Across the entries below, tally every line that holds the string "poll" and reply with the number only.

Exercise inputs section start

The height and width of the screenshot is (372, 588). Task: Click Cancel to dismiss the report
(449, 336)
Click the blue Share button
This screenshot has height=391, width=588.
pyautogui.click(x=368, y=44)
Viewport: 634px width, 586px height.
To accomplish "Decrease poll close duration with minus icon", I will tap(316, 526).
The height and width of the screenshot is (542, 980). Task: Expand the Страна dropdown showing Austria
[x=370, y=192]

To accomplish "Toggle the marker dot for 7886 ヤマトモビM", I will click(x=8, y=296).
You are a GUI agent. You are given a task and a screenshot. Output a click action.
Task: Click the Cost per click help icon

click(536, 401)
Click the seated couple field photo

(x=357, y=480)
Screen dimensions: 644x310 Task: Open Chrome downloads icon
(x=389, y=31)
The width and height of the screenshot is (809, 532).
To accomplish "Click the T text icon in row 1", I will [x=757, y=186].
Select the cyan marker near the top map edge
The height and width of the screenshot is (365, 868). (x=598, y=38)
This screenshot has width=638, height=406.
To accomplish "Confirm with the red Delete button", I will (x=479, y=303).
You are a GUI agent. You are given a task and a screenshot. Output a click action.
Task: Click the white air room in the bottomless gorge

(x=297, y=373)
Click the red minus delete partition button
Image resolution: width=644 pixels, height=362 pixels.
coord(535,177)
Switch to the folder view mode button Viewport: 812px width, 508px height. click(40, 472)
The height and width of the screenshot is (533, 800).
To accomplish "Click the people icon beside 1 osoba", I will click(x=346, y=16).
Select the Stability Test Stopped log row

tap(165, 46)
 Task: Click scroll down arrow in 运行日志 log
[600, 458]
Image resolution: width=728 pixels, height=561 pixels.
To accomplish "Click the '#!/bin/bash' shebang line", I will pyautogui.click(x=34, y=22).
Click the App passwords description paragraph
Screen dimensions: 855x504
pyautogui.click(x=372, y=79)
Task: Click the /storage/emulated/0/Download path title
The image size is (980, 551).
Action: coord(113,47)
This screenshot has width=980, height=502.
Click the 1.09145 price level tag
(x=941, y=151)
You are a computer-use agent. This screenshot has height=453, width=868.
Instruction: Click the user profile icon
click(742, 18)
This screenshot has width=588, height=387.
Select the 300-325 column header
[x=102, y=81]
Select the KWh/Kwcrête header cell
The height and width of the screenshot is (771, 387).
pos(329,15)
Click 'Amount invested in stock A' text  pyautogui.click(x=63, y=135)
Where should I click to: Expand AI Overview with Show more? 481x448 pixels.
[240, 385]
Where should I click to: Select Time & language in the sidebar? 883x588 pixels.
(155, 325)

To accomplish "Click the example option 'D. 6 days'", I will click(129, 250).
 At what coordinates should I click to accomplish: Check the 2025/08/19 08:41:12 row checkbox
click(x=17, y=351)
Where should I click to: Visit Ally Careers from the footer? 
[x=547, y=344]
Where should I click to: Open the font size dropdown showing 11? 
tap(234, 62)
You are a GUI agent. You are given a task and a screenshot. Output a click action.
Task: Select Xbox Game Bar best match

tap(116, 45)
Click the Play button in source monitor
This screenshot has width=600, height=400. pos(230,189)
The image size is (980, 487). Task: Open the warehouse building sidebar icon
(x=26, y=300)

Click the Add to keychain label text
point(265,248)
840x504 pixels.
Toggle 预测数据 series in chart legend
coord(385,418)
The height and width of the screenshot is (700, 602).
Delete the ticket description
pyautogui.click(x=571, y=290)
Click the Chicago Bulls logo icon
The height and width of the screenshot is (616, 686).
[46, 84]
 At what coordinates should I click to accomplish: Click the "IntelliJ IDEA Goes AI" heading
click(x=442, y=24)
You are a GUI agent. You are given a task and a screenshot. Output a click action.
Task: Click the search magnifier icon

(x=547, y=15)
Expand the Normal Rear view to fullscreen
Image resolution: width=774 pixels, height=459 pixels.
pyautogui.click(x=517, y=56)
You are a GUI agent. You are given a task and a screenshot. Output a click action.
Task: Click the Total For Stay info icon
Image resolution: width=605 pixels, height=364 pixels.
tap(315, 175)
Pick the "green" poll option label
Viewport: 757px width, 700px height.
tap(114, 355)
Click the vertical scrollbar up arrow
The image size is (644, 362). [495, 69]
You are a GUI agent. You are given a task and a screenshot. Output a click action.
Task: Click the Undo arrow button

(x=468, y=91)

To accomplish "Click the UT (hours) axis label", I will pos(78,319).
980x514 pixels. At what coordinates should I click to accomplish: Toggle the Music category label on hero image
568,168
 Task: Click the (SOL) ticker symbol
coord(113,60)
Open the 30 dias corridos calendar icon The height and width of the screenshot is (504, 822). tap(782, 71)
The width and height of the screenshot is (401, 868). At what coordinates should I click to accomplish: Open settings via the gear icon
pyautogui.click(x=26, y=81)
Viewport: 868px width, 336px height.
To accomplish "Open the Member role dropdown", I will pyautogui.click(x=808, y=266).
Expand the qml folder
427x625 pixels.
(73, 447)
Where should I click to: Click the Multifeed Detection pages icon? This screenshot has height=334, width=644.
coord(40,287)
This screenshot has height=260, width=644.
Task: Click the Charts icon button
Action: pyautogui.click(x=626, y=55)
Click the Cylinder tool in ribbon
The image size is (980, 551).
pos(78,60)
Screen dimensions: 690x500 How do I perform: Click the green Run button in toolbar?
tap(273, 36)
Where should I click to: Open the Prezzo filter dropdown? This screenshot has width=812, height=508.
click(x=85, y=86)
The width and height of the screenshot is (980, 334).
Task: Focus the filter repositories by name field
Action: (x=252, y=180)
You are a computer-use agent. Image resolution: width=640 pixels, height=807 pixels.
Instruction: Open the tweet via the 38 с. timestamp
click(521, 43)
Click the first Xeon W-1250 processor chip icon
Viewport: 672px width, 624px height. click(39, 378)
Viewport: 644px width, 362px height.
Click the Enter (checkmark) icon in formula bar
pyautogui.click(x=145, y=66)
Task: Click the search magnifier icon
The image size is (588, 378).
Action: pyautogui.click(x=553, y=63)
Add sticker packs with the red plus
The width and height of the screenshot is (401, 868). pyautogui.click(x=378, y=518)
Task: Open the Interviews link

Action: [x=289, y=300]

Exercise inputs section end

Response to this task
2